Task description » Copy the data from the line containing "Enable airbrush icon" through the line containing "pos(139,89)", keeping the requests, and raise every coordinate in the answers by 58. Give only those lines.

Dataset records »
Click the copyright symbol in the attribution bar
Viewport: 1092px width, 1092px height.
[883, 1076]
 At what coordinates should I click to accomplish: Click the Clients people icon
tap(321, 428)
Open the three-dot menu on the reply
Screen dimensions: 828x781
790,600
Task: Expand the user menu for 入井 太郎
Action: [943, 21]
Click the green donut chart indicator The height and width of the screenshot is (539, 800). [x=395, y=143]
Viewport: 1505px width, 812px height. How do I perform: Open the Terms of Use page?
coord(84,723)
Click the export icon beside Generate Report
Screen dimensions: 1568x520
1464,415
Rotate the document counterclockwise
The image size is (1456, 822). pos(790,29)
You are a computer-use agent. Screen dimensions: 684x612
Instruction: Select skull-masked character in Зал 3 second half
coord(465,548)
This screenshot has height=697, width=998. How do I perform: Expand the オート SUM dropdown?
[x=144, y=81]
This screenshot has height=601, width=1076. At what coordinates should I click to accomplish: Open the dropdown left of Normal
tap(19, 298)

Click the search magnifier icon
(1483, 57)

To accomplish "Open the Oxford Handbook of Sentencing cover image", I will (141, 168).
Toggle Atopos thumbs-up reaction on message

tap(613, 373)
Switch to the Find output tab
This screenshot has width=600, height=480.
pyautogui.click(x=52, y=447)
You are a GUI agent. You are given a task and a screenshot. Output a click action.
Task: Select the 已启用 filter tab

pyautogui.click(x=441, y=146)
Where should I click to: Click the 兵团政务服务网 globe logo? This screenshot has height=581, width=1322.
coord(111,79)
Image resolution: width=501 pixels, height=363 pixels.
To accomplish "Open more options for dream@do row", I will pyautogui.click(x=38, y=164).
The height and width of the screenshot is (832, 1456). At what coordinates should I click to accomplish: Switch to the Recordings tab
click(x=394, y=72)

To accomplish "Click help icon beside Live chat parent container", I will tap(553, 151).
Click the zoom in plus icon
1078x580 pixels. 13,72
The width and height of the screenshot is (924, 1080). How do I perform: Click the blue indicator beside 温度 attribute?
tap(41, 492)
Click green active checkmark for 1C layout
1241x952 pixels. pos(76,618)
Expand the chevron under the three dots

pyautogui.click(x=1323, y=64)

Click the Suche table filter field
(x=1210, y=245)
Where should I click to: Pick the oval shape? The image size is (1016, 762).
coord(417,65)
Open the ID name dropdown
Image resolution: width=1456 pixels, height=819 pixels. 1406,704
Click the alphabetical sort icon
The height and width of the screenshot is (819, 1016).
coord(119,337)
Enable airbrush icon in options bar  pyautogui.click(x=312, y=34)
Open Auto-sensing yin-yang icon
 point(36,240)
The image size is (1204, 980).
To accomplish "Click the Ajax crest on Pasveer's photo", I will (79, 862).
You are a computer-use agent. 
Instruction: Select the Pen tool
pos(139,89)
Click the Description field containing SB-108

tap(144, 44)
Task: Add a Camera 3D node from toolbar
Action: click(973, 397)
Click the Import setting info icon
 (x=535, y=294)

Reply »
Enable airbrush icon in options bar  pyautogui.click(x=370, y=92)
Open Auto-sensing yin-yang icon
 point(94,298)
The image size is (1204, 980).
To accomplish "Click the Ajax crest on Pasveer's photo", I will (137, 920).
You are a computer-use agent. 
Instruction: Select the Pen tool
pos(197,147)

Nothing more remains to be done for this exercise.